_WRITTEN PROBLEM 1_.
From the passage on binary search, pull out the stretch from "Walking Through an" through "set lo = 3." word for word.
_WRITTEN PROBLEM 2_.
Write the next part of the passage on binary search, starting right after its final sentence.

_SELECTED TEXT_.
Classic Binary Search

You have a sorted array and you need to find a target value. A linear scan checks every element and takes $O(n)$ time. Binary search does it in $O(\log n)$ by exploiting the sorted order: each comparison eliminates half of the remaining candidates.

That halving insight is the engine of the algorithm. An array of one million elements requires at most 20 comparisons. One billion elements? Only 30. The search space shrinks so aggressively that binary search feels almost unfair.

The lo <= hi Template for Exact Search

The most common binary search template looks for an exact match. You maintain two pointers, lo and hi, that define the range of indices still under consideration. At each step you compute the midpoint, compare the element there to the target, and shrink the range accordingly.

If the element at mid equals the target, you are done. If it is less than the target, the target must be to the right, so you set lo = mid + 1. If it is greater, the target must be to the left, so you set hi = mid - 1. The loop continues while lo <= hi, that is, while there is at least one element left to check. If the loop ends without finding the target, you return -1.

Walking Through an Example

Let us search for 7 in the array [1, 3, 5, 7, 9, 11].

We start with lo = 0 and hi = 5. The midpoint is (0 + 5) // 2 = 2, and nums[2] = 5. Since 5 < 7, the target is to the right, so we set lo = 3.

Now lo = 3 and hi = 5. The midpoint is (3 + 5) // 2 = 4, and nums[4] = 9. Since 9 > 7, the target is to the left, so we set hi = 3.

Now lo = 3 and hi = 3. The midpoint is 3, and nums[3] = 7. That is our target. We return index 3.

Three comparisons to find the answer in a six-element array. In a sorted array of a million elements, this process would take at most 20 steps.

Code: Basic Binary Search

def binary_search(nums, target):
    lo, hi = 0, len(nums) - 1
    while lo <= hi:
        mid = (lo + hi) // 2
        if nums[mid] == target:
            return mid
        elif nums[mid] < target:
            lo = mid + 1
        else:
            hi = mid - 1
    return -1

This is clean and correct, but every detail matters. Change lo <= hi to lo < hi and you will miss the case where the target is the last remaining element. Change hi = mid - 1 to hi = mid and you risk an infinite loop when lo == hi. Binary search is famously easy to get wrong in the details.

The Off-by-One Minefield

The most common source of binary search bugs is the relationship between the loop condition, the update rules, and what lo and hi represent.

In the exact search template above, lo and hi are both inclusive: they define a closed interval [lo, hi]. The loop runs while lo <= hi because a single-element range is still worth checking. When we rule out mid, we move past it: lo = mid + 1 or hi = mid - 1.

In the boundary search templates below, hi represents an exclusive upper bound or a candidate boundary, and the loop runs while lo < hi. The key difference is that when we narrow toward a boundary, we sometimes set hi = mid (not mid - 1) because mid itself might be the answer.

_SUPPLIED MATERIAL_.
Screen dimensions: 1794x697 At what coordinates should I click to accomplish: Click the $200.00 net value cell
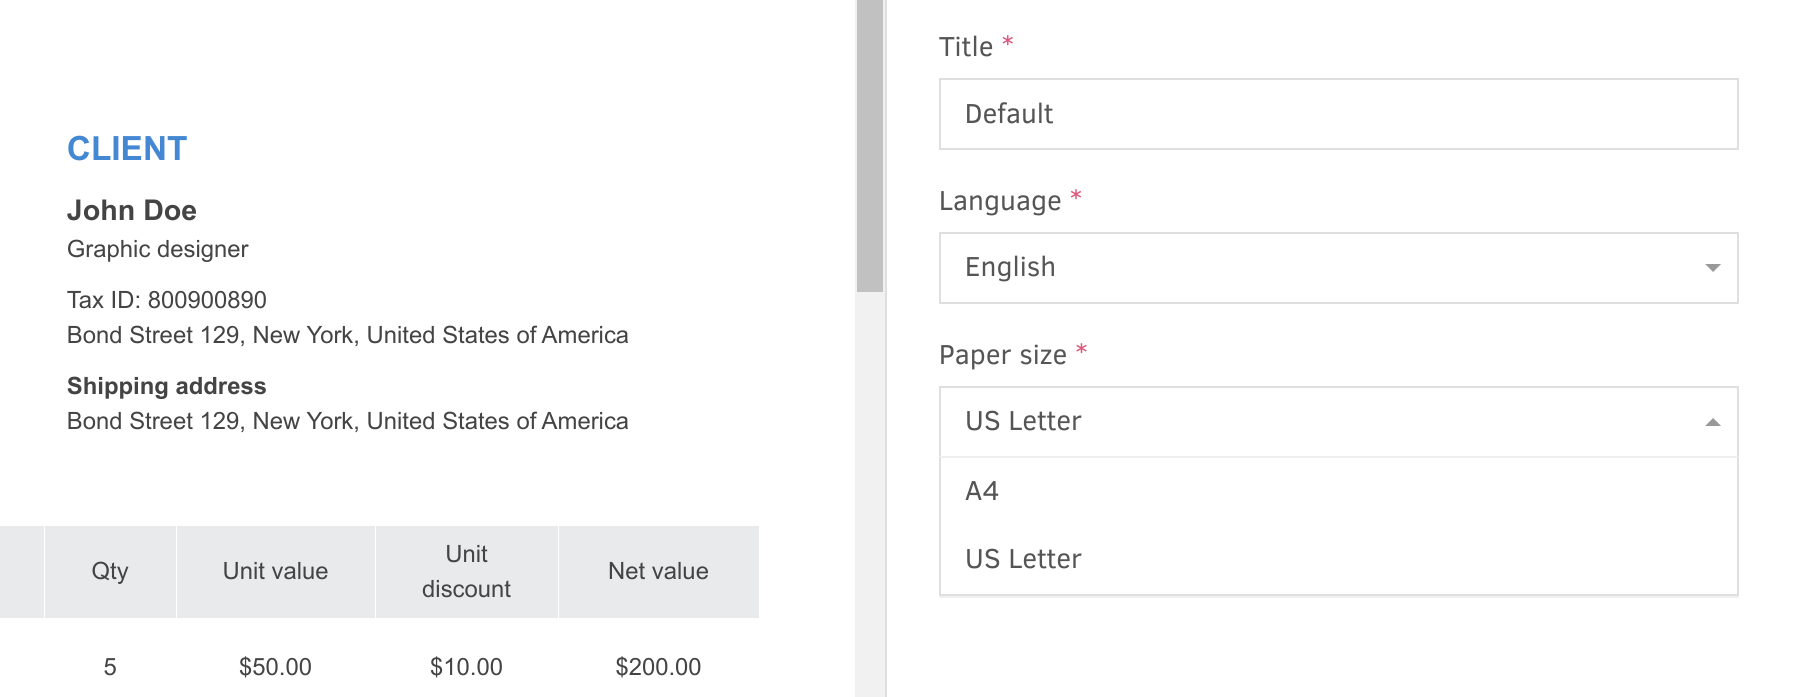655,665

_FINAL ANSWER 1_.
Walking Through an Example

Let us search for 7 in the array [1, 3, 5, 7, 9, 11].

We start with lo = 0 and hi = 5. The midpoint is (0 + 5) // 2 = 2, and nums[2] = 5. Since 5 < 7, the target is to the right, so we set lo = 3.

_FINAL ANSWER 2_.
The rule of thumb: decide up front whether your interval is [lo, hi] or [lo, hi), commit to it, and let that decision dictate your loop condition and updates. Once you fix the invariant, the rest follows mechanically.

Lower Bound: First Element >= Target

Many problems do not ask "is this value present?" but rather "where would this value go?" or "what is the first element at least as large as the target?" This is the lower bound, also known as bisect_left in Python.

The template uses lo < hi as its loop condition and sets hi = mid (instead of mid - 1) when the middle element is greater than or equal to the target. The reasoning: if nums[mid] >= target, then mid might be the answer, so we cannot exclude it. We narrow the window to [lo, mid]. When nums[mid] < target, we know mid is too small, so we set lo = mid + 1.

When the loop exits, lo == hi, and that position is the first index where nums[index] >= target. If every element is smaller than the target, lo ends up at len(nums), indicating the target would be inserted at the end.

Walking Through Lower Bound

Let us find the lower bound of 5 in [1, 3, 5, 5, 5, 7, 9].

We start with lo = 0 and hi = 7 (the length of the array, since hi is exclusive in this template).

Mid = (0 + 7) // 2 = 3. nums[3] = 5. Since 5 >= 5, this could be our answer, but there might be an earlier 5. Set hi = 3.

Mid = (0 + 3) // 2 = 1. nums[1] = 3. Since 3 < 5, set lo = 2.

Mid = (2 + 3) // 2 = 2. nums[2] = 5. Since 5 >= 5, set hi = 2.

Now lo == hi == 2. The loop ends. Index 2 is the first position where the value is >= 5, which is indeed where the run of 5s begins.

Code: Lower Bound

def lower_bound(nums, target):
    lo, hi = 0, len(nums)
    while lo < hi:
        mid = (lo + hi) // 2
        if nums[mid] < target:
            lo = mid + 1
        else:
            hi = mid
    return lo

For the upper bound (first element strictly greater than the target, equivalent to bisect_right), the only change is the comparison: use nums[mid] <= target instead of nums[mid] < target. This makes the search skip past elements equal to the target, landing on the first element that exceeds it.

def upper_bound(nums, target):
    lo, hi = 0, len(nums)
    while lo < hi:
        mid = (lo + hi) // 2
        if nums[mid] <= target:
            lo = mid + 1
        else:
            hi = mid
    return lo

Together, lower_bound and upper_bound let you find the range of all elements equal to the target: it spans from lower_bound(target) to upper_bound(target) - 1. If those two values are equal, the target is not present.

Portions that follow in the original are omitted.